▶ WHAT YOU NEED TO DO
A precise repetition of every line below is the required answer.

Collected data:
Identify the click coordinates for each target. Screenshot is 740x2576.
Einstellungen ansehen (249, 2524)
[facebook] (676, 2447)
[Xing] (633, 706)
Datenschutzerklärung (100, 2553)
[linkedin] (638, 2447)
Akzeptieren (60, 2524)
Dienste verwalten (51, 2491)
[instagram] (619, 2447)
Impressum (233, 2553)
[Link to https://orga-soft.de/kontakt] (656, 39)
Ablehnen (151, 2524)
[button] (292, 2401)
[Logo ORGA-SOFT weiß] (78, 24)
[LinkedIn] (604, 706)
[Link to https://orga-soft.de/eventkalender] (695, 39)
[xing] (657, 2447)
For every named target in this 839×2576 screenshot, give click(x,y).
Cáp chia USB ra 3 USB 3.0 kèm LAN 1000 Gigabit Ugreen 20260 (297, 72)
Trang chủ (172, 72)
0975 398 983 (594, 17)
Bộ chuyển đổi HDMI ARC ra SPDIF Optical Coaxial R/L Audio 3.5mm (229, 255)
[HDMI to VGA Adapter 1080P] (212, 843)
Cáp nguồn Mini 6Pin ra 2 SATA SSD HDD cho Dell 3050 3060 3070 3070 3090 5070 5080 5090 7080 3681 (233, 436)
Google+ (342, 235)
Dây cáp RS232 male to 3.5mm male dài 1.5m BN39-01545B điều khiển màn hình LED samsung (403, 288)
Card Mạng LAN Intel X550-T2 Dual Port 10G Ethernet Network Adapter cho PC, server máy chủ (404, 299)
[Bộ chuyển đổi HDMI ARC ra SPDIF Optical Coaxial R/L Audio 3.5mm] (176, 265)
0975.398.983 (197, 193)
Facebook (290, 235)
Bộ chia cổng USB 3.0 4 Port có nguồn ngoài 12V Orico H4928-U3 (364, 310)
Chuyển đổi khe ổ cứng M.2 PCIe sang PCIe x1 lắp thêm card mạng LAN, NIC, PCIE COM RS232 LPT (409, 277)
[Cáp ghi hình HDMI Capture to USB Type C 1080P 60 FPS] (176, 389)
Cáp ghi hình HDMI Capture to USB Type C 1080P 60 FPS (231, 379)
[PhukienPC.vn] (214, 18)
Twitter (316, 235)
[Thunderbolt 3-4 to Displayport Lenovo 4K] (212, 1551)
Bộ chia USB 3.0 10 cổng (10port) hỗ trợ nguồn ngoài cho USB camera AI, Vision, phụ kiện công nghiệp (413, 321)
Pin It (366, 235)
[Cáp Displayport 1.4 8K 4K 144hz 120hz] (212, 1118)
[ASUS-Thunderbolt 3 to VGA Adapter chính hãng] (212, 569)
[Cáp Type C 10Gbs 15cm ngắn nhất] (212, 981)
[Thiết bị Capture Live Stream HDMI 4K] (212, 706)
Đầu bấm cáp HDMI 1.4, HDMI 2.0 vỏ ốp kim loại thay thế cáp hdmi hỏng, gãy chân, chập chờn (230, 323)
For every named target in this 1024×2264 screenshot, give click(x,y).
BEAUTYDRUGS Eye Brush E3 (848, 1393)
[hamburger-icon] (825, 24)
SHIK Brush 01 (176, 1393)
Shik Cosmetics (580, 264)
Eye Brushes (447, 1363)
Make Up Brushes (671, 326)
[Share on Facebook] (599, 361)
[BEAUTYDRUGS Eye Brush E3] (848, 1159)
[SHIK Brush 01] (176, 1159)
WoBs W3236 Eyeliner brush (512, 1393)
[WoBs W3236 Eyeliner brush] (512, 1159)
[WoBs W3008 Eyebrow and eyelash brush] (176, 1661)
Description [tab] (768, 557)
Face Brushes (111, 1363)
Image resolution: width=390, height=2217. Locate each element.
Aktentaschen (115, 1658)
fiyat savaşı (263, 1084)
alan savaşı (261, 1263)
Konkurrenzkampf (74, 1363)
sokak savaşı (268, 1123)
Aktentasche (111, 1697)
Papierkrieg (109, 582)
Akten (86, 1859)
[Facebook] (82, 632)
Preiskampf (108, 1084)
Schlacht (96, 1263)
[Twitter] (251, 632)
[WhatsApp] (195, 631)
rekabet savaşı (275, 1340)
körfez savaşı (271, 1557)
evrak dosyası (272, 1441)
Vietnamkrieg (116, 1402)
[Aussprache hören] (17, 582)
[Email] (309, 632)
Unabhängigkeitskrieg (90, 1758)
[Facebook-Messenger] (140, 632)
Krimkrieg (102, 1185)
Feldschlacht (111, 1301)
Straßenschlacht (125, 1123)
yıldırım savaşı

▶ EXPECTED OUTPUT
Identify the click coordinates for each target. Screenshot is 740x2576.
Einstellungen ansehen (249, 2524)
[facebook] (676, 2447)
[Xing] (633, 706)
Datenschutzerklärung (100, 2553)
[linkedin] (638, 2447)
Akzeptieren (60, 2524)
Dienste verwalten (51, 2491)
[instagram] (619, 2447)
Impressum (233, 2553)
[Link to https://orga-soft.de/kontakt] (656, 39)
Ablehnen (151, 2524)
[button] (292, 2401)
[Logo ORGA-SOFT weiß] (78, 24)
[LinkedIn] (604, 706)
[Link to https://orga-soft.de/eventkalender] (695, 39)
[xing] (657, 2447)
For every named target in this 839×2576 screenshot, give click(x,y).
Cáp chia USB ra 3 USB 3.0 kèm LAN 1000 Gigabit Ugreen 20260 (297, 72)
Trang chủ (172, 72)
0975 398 983 (594, 17)
Bộ chuyển đổi HDMI ARC ra SPDIF Optical Coaxial R/L Audio 3.5mm (229, 255)
[HDMI to VGA Adapter 1080P] (212, 843)
Cáp nguồn Mini 6Pin ra 2 SATA SSD HDD cho Dell 3050 3060 3070 3070 3090 5070 5080 5090 7080 3681 (233, 436)
Google+ (342, 235)
Dây cáp RS232 male to 3.5mm male dài 1.5m BN39-01545B điều khiển màn hình LED samsung (403, 288)
Card Mạng LAN Intel X550-T2 Dual Port 10G Ethernet Network Adapter cho PC, server máy chủ (404, 299)
[Bộ chuyển đổi HDMI ARC ra SPDIF Optical Coaxial R/L Audio 3.5mm] (176, 265)
0975.398.983 (197, 193)
Facebook (290, 235)
Bộ chia cổng USB 3.0 4 Port có nguồn ngoài 12V Orico H4928-U3 (364, 310)
Chuyển đổi khe ổ cứng M.2 PCIe sang PCIe x1 lắp thêm card mạng LAN, NIC, PCIE COM RS232 LPT (409, 277)
[Cáp ghi hình HDMI Capture to USB Type C 1080P 60 FPS] (176, 389)
Cáp ghi hình HDMI Capture to USB Type C 1080P 60 FPS (231, 379)
[PhukienPC.vn] (214, 18)
Twitter (316, 235)
[Thunderbolt 3-4 to Displayport Lenovo 4K] (212, 1551)
Bộ chia USB 3.0 10 cổng (10port) hỗ trợ nguồn ngoài cho USB camera AI, Vision, phụ kiện công nghiệp (413, 321)
Pin It (366, 235)
[Cáp Displayport 1.4 8K 4K 144hz 120hz] (212, 1118)
[ASUS-Thunderbolt 3 to VGA Adapter chính hãng] (212, 569)
[Cáp Type C 10Gbs 15cm ngắn nhất] (212, 981)
[Thiết bị Capture Live Stream HDMI 4K] (212, 706)
Đầu bấm cáp HDMI 1.4, HDMI 2.0 vỏ ốp kim loại thay thế cáp hdmi hỏng, gãy chân, chập chờn (230, 323)
For every named target in this 1024×2264 screenshot, give click(x,y).
BEAUTYDRUGS Eye Brush E3 (848, 1393)
[hamburger-icon] (825, 24)
SHIK Brush 01 (176, 1393)
Shik Cosmetics (580, 264)
Eye Brushes (447, 1363)
Make Up Brushes (671, 326)
[Share on Facebook] (599, 361)
[BEAUTYDRUGS Eye Brush E3] (848, 1159)
[SHIK Brush 01] (176, 1159)
WoBs W3236 Eyeliner brush (512, 1393)
[WoBs W3236 Eyeliner brush] (512, 1159)
[WoBs W3008 Eyebrow and eyelash brush] (176, 1661)
Description [tab] (768, 557)
Face Brushes (111, 1363)
Image resolution: width=390, height=2217. Locate each element.
Aktentaschen (115, 1658)
fiyat savaşı (263, 1084)
alan savaşı (261, 1263)
Konkurrenzkampf (74, 1363)
sokak savaşı (268, 1123)
Aktentasche (111, 1697)
Papierkrieg (109, 582)
Akten (86, 1859)
[Facebook] (82, 632)
Preiskampf (108, 1084)
Schlacht (96, 1263)
[Twitter] (251, 632)
[WhatsApp] (195, 631)
rekabet savaşı (275, 1340)
körfez savaşı (271, 1557)
evrak dosyası (272, 1441)
Vietnamkrieg (116, 1402)
[Aussprache hören] (17, 582)
[Email] (309, 632)
Unabhängigkeitskrieg (90, 1758)
[Facebook-Messenger] (140, 632)
Krimkrieg (102, 1185)
Feldschlacht (111, 1301)
Straßenschlacht (125, 1123)
yıldırım savaşı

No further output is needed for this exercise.